Saved entries |
========================

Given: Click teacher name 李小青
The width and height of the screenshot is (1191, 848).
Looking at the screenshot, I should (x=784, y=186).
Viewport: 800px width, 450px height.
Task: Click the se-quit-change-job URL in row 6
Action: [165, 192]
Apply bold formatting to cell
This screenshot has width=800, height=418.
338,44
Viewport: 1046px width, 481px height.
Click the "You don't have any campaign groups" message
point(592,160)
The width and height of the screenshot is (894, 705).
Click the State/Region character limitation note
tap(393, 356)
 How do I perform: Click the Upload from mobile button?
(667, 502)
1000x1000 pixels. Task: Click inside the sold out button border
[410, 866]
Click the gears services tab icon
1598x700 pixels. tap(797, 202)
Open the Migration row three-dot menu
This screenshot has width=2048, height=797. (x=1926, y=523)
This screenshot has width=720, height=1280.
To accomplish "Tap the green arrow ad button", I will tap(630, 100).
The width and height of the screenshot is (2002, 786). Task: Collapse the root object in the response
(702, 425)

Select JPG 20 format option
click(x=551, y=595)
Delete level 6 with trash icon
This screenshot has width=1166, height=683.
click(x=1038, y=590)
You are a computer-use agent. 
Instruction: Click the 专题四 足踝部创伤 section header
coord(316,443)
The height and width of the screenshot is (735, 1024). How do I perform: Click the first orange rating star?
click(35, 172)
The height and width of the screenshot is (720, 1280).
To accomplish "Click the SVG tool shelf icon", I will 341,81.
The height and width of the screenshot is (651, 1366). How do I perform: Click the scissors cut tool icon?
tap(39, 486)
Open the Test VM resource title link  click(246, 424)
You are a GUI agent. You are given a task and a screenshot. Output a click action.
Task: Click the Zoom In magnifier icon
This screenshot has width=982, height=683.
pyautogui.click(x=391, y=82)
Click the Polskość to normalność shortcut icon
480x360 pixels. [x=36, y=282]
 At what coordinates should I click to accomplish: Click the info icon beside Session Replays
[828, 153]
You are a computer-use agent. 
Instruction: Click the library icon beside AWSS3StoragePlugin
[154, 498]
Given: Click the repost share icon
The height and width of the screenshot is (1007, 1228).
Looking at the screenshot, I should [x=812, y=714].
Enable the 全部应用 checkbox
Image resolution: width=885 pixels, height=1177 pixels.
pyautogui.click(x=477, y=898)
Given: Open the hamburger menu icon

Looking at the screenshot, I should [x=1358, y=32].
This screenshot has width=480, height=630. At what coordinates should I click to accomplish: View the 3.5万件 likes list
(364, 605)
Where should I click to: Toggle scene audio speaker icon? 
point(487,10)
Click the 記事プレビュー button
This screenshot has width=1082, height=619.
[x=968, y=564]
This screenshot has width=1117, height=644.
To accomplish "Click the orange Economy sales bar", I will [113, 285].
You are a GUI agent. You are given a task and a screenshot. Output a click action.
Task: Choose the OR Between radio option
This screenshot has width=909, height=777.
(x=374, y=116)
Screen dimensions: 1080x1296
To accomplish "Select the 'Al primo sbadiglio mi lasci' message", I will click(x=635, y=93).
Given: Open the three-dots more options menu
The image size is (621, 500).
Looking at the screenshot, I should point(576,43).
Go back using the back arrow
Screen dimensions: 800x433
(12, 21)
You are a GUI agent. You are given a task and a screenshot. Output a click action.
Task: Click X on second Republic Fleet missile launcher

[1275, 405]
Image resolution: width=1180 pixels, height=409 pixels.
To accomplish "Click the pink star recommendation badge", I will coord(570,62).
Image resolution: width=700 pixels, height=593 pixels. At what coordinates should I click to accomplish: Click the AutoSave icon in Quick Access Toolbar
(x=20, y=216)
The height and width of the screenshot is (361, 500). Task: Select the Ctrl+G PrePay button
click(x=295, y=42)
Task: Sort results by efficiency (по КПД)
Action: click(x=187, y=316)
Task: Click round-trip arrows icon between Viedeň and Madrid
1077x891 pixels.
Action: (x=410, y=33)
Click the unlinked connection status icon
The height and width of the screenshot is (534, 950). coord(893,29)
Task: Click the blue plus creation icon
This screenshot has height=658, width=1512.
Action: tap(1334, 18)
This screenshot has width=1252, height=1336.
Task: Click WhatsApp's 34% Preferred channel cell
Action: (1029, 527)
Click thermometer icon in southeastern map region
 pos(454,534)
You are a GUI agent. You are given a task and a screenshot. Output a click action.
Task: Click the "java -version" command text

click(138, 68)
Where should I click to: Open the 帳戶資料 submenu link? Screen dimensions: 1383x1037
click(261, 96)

========================

What you have to do |
Would you retype the lines above from the one with "The width and height of the screenshot is (894, 705)." down to the one with "Task: Click the Zoom In magnifier icon", word for word, both ends included and no other lines?

Finished task |
The width and height of the screenshot is (894, 705).
Click the State/Region character limitation note
tap(393, 356)
 How do I perform: Click the Upload from mobile button?
(667, 502)
1000x1000 pixels. Task: Click inside the sold out button border
[410, 866]
Click the gears services tab icon
1598x700 pixels. tap(797, 202)
Open the Migration row three-dot menu
This screenshot has width=2048, height=797. (x=1926, y=523)
This screenshot has width=720, height=1280.
To accomplish "Tap the green arrow ad button", I will tap(630, 100).
The width and height of the screenshot is (2002, 786). Task: Collapse the root object in the response
(702, 425)

Select JPG 20 format option
click(x=551, y=595)
Delete level 6 with trash icon
This screenshot has width=1166, height=683.
click(x=1038, y=590)
You are a computer-use agent. 
Instruction: Click the 专题四 足踝部创伤 section header
coord(316,443)
The height and width of the screenshot is (735, 1024). How do I perform: Click the first orange rating star?
click(35, 172)
The height and width of the screenshot is (720, 1280).
To accomplish "Click the SVG tool shelf icon", I will 341,81.
The height and width of the screenshot is (651, 1366). How do I perform: Click the scissors cut tool icon?
tap(39, 486)
Open the Test VM resource title link  click(246, 424)
You are a GUI agent. You are given a task and a screenshot. Output a click action.
Task: Click the Zoom In magnifier icon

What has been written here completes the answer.